Häufig diagnostizieren die Ärzte eine Pudendus-Neuralgie durch einen Therapieversuch. Dabei spritzt der Arzt dreimal unter Bildkontrolle (meist durch eine Computertomografie, CT) ein Betäubungsmittel (Lokalanästhetikum) entlang des Schamnerven. Dieser Vorgang heißt Pudendusblockade. Bewirkt die Betäubung eine Besserung der Symptome, bestätigt das in der Regel die Diagnose.

Behandlung der Pudendusneuralgie

Es gibt verschiedene Möglichkeiten, eine Pudendusneuralgie zu behandeln. Steckt eine Grunderkrankung dahinter, behandeln Mediziner in der Regel zunächst oder ergänzend diese.

Schmerzmittel: Da die Schmerzen bei einer Pudendusneuralgie meist chronisch sind, sprechen übliche Schmerzmitteln (Analgetika) oft nicht an. Dennoch ist es möglich, zu versuchen, akute Schmerzattacken mit einem der folgenden zum Teil rezeptfreien Wirkstoffe zu lindern:

  • Ibuprofen
  • Diclofenac
  • Paracetamol

Wenn diese nicht helfen, verschreiben Ärzte oft stärkere Schmerzmittel, etwa Opioide wie Tramadol, Dihydrocodein oder Hydromorphon.
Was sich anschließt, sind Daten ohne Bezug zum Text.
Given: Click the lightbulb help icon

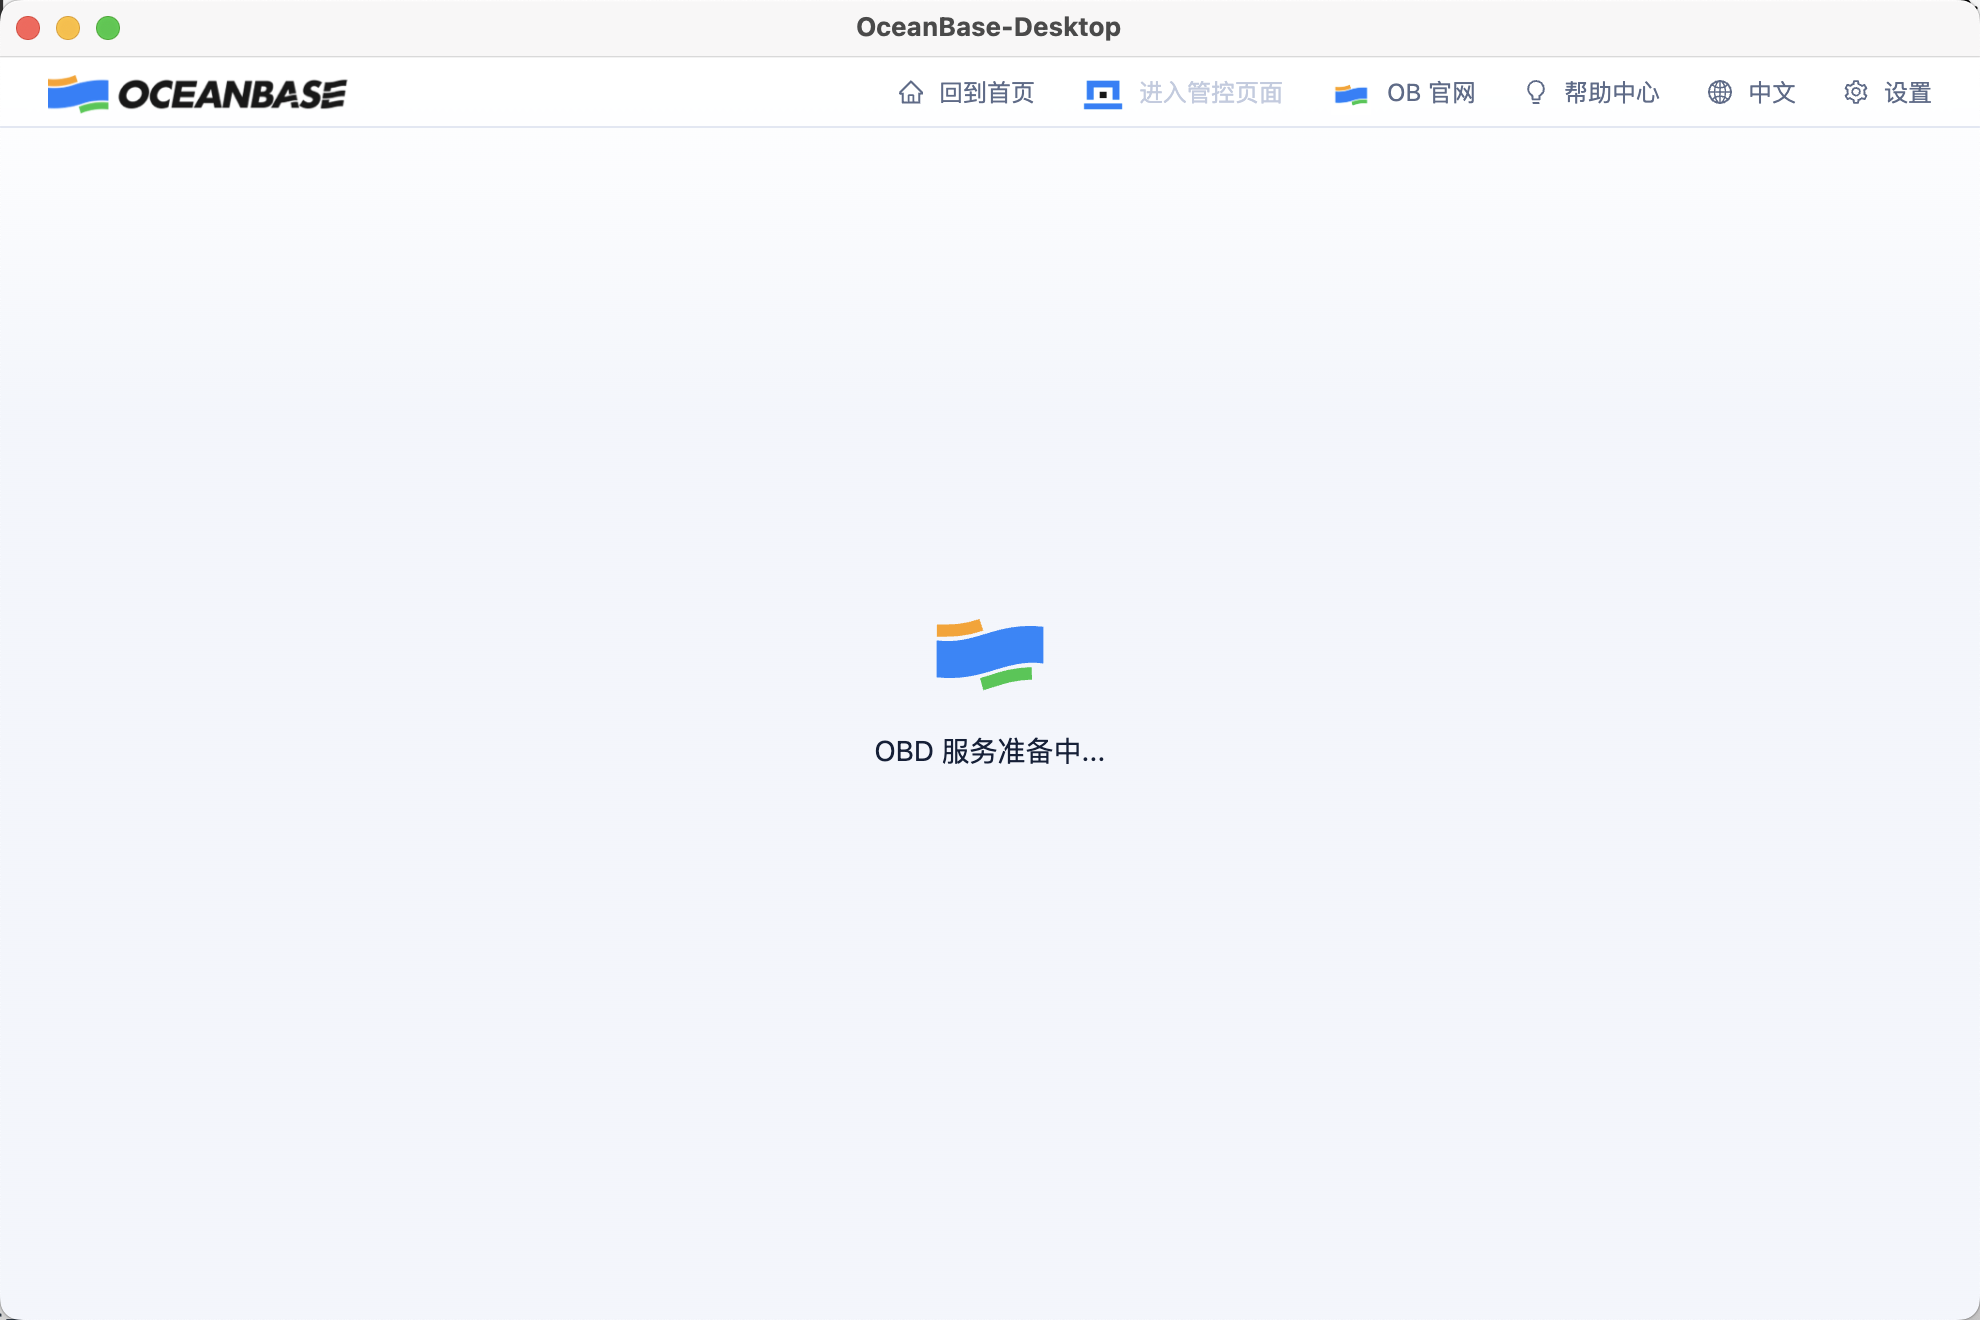Looking at the screenshot, I should point(1535,93).
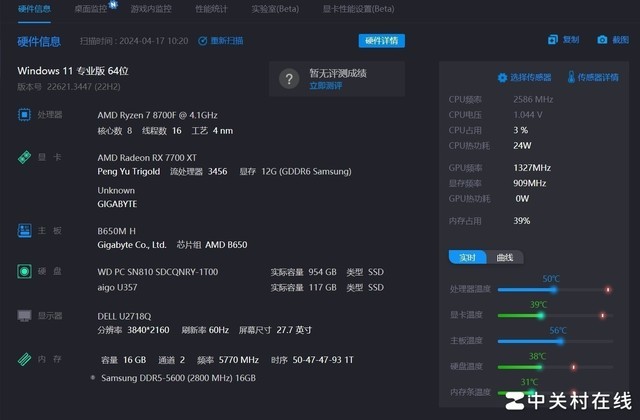Open the 游戏内监控 tab
Viewport: 640px width, 420px height.
pos(151,9)
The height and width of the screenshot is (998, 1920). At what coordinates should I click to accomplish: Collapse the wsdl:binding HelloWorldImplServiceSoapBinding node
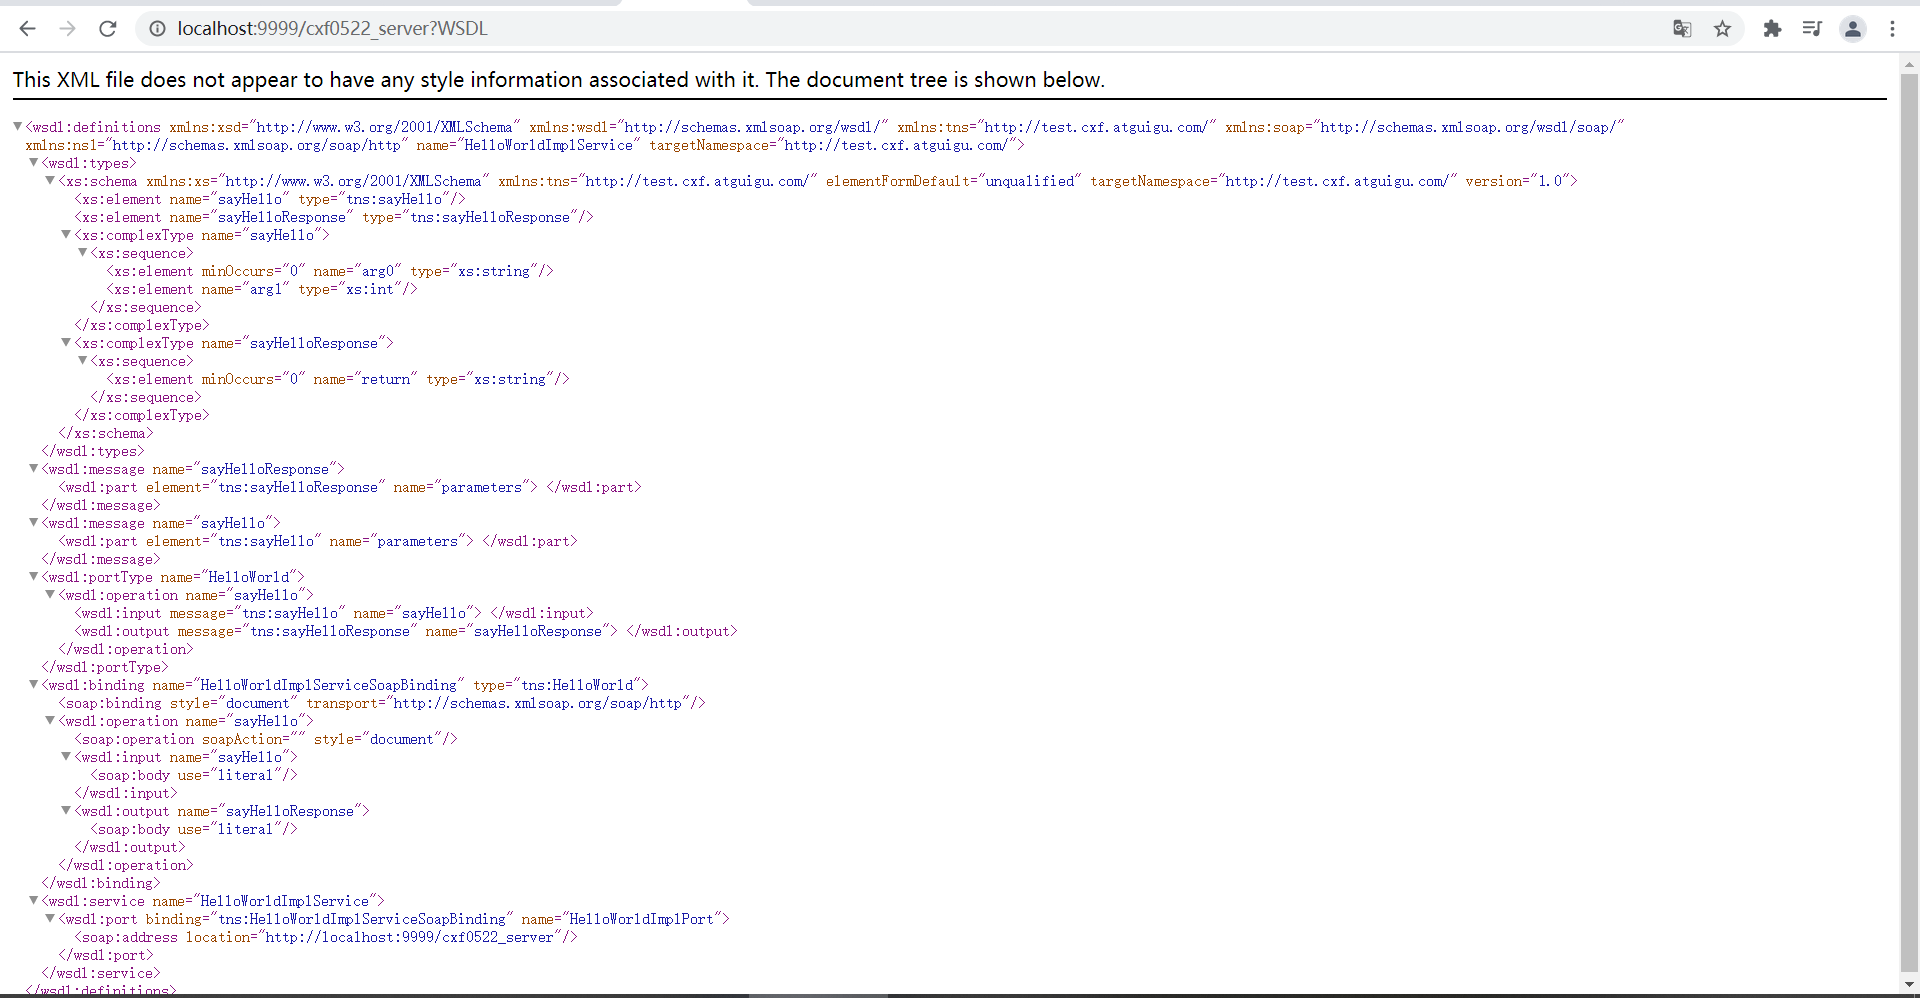click(33, 685)
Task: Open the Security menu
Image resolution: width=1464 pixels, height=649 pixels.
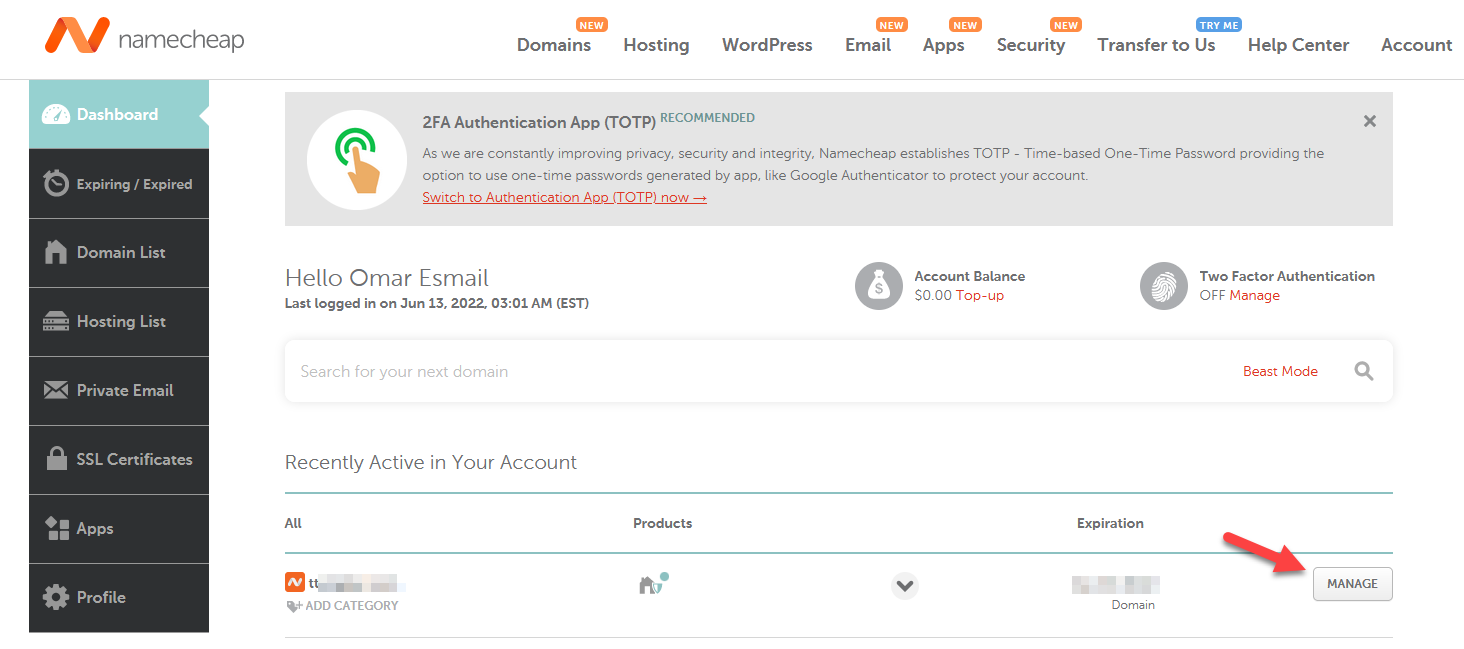Action: (1030, 45)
Bei der langfristigen Behandlung dieser chronischen Nervenschmerzen haben sich auch Antidepressiva oder Antikonvulsiva als wirksam erwiesen.

Weitere Maßnahmen ohne Operation: Oft ergänzend zu Medikamenten helfen manchen Patienten bestimmte physiotherapeutische Übungen, die besonders auf die Entspannung im Bereich des Beckenbodens abzielen. Dazu gibt es besondere Patientenschulungen, außerdem hilft vielen Patienten eine psychologische Begleitung bei der Schmerztherapie.

Operative Therapie: Laut Studien ist die beste Therapie der Pudendusneuralgie ein chirurgischer Eingriff, bei dem der Nerv vom Druck entlastet wird oder aus einer Einklemmung befreit. Bei der als Neurolyse bezeichneten Operation wird der Nervus pudendus freigelegt. Auf diese Weise wird jeglicher Druck, der auf ihm lastet (zum Beispiel durch Narbengewebe) genommen.